(Exercise details) Give only the number of lines in the records that contain the word "menuitem".

Items from a dataset:

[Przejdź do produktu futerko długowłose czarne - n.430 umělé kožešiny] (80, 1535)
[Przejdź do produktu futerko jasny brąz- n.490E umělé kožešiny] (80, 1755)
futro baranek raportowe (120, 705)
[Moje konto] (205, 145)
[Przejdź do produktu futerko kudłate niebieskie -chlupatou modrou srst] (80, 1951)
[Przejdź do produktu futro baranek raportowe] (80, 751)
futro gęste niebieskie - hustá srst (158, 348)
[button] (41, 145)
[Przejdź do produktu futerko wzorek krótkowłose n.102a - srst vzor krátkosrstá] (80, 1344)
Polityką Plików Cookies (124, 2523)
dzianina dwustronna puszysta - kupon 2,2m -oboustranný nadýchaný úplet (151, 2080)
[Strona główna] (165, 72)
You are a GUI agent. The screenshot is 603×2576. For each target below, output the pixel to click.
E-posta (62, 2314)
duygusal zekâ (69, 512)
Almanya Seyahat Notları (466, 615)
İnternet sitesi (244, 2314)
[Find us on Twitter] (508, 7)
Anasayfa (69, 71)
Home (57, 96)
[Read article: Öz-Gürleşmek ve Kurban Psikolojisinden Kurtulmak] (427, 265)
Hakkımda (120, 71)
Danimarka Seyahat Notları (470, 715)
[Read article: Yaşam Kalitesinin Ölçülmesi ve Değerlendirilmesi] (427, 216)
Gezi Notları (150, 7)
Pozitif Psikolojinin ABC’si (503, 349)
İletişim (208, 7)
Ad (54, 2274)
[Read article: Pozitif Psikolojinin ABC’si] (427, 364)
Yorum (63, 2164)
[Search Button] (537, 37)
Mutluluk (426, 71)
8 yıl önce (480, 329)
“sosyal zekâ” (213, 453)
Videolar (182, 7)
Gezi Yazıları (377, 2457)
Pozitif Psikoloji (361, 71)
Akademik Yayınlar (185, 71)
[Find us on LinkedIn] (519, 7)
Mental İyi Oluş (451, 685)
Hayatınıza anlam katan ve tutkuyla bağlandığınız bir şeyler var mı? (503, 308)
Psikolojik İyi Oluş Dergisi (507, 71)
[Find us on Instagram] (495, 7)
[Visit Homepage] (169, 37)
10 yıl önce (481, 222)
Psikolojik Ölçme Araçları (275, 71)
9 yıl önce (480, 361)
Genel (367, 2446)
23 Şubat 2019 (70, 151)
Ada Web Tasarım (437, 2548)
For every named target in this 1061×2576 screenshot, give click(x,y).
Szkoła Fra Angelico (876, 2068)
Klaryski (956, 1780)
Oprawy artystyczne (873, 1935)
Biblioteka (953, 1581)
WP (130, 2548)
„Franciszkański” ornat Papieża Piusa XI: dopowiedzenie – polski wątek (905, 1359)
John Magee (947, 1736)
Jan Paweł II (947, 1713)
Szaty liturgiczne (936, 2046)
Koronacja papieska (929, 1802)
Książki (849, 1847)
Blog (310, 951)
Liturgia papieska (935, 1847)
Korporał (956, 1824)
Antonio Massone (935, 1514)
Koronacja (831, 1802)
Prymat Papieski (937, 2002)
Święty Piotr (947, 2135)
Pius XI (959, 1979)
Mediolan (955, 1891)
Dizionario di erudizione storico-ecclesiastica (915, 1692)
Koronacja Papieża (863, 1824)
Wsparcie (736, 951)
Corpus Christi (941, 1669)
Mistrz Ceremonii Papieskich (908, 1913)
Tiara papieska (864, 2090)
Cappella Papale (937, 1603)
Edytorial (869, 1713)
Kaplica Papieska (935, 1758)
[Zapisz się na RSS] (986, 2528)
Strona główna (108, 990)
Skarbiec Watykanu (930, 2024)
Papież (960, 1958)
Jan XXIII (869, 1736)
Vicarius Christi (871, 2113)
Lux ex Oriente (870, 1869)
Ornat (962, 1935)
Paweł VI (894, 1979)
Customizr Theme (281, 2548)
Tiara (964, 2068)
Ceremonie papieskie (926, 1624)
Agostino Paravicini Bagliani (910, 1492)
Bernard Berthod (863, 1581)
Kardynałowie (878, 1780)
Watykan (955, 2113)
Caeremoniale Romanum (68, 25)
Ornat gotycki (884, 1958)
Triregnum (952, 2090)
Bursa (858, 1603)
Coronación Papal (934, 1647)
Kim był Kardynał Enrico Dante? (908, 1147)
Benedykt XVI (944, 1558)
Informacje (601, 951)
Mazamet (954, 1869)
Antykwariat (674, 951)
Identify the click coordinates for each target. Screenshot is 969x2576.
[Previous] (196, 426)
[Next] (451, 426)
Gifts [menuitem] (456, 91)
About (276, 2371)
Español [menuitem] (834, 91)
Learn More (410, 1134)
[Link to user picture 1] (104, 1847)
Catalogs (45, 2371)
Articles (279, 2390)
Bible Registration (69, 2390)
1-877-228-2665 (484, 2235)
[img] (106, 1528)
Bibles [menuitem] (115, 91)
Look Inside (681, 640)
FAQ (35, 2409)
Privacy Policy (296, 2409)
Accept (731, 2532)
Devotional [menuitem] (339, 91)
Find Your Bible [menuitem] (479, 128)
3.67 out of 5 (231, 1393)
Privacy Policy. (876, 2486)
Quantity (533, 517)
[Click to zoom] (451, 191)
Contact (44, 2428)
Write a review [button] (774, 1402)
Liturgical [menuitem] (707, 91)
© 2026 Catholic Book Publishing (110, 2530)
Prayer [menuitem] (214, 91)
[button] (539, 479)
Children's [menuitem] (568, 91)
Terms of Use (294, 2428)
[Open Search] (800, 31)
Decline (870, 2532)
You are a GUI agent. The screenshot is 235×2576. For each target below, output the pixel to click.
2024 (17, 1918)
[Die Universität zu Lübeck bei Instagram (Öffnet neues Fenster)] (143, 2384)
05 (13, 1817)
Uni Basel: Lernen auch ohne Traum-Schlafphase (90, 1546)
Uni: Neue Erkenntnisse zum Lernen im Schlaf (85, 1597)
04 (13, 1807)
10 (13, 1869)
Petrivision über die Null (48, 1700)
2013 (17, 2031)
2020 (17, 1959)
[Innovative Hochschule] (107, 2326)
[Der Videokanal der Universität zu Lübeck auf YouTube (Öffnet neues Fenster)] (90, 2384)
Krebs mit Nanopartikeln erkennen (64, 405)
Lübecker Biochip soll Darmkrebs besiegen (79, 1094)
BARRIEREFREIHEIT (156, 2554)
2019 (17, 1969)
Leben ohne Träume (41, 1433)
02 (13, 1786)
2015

(Response area) 8